I never knew how much I was loved until I had cancer. Friends came out of the woodwork to send encouraging notes, presents, and inspiration. One colleague crocheted me a blanket. Another former colleague and long-time friend took a bedsheet and had it decorated with positive words and pictures to cheer me on during chemo -- she had read my update that I hated the old chairs at my oncology treatment room and brought my own sheet to chemo each time. Another friend dropped off a little gift bag, including a magnet that said, “Just when the caterpillar thought his life was over…he became a butterfly.” I know that’s a well-known quote, but it has stuck with me all of these years...
Everything changed from my life before cancer to now. My new normal is so different. I appreciate EVERY thing, big or small that brings joy or is loving or funny or beautiful. I love my husband, dog, and my friends and family with a depth I could not have known before. I think I also have come to fear death less, but let’s check in on that when it’s actually time!
I plan to fill my life outside of my career with hiking, working out, kayaking, walking my dog, dancing, gardening, cooking, and living life to the fullest! And from work to adventures, my Handful bras will be there to support me.

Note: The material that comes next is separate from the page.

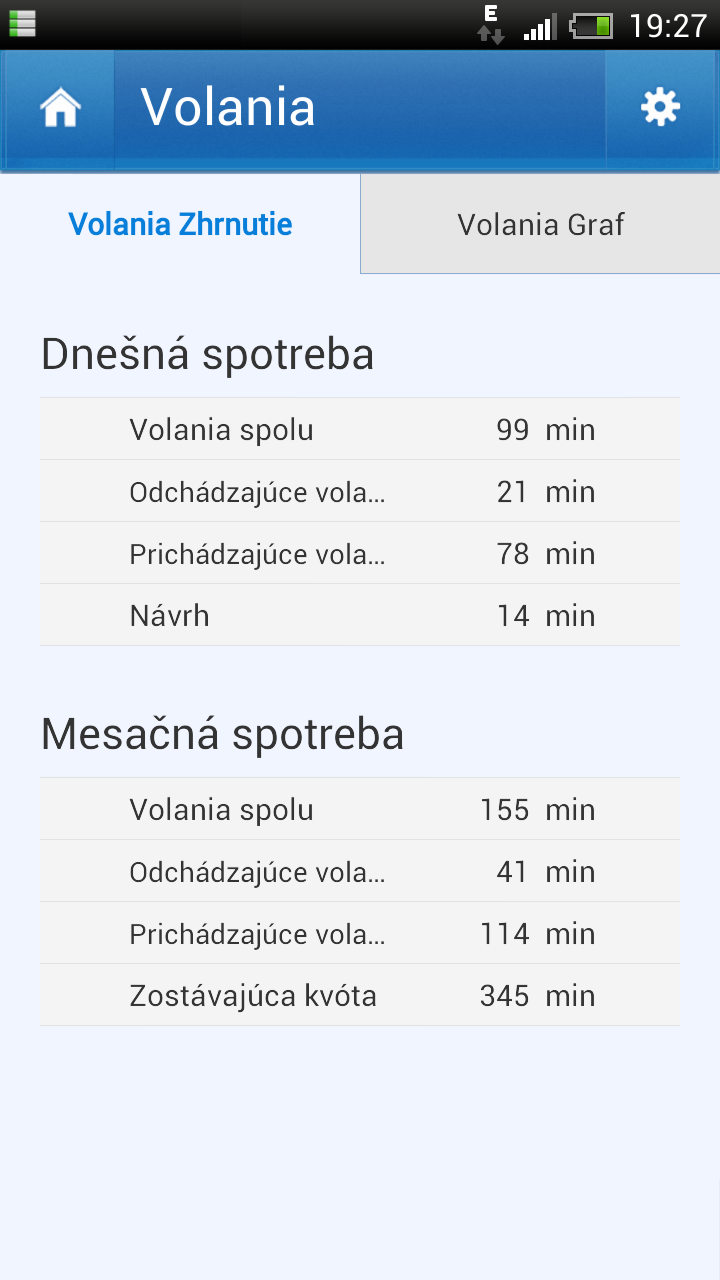Select the Volania Zhrnutie tab
Screen dimensions: 720x1280
click(x=180, y=224)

Sarah, I will never forget you generously rocking the pink handful bra at your beautiful photo shoot seven+ years ago! You radiated from the inside out with strength & BADASSery, and I was in awe of you! 💪🏽💕 We now have “Battle Cry Pink” as a core handful color year round (with a donation back to the fight against breast cancer tied to it), and your pix still
epitomizes that for me! Thank you for sharing your story of strength, perseverance, and inspiration! Much Love 🧡
Sarah thank you for sharing your amazing story! :) You are a force.
I met you 7 years ago at the same time that I found Handful. Seeing you as the beautiful, bald model bravely posing during active treatment made me feel like my short hair that was just beginning to look like an intentional haircut was progress toward healing. You quickly became one of my best friends in the whole world as we walk this healing path together. I was honored to go with you to Seattle as you looked for ways to make foobs out of your own body’s tissue. I was so proud of the way you never gave up on your vision of what your reconstruction needed to be for you to feel like you were complete. I am thankful that Handful continues to be a resource for you in your daily life as a badass advocate for teachers in our state and in your long walks with first Stella and now sweet Lily. Thank you for being so generous and big-hearted and acting as the big sister I never had growing up. You are wise and wonderful, and I know we will be friends forever, buddy!!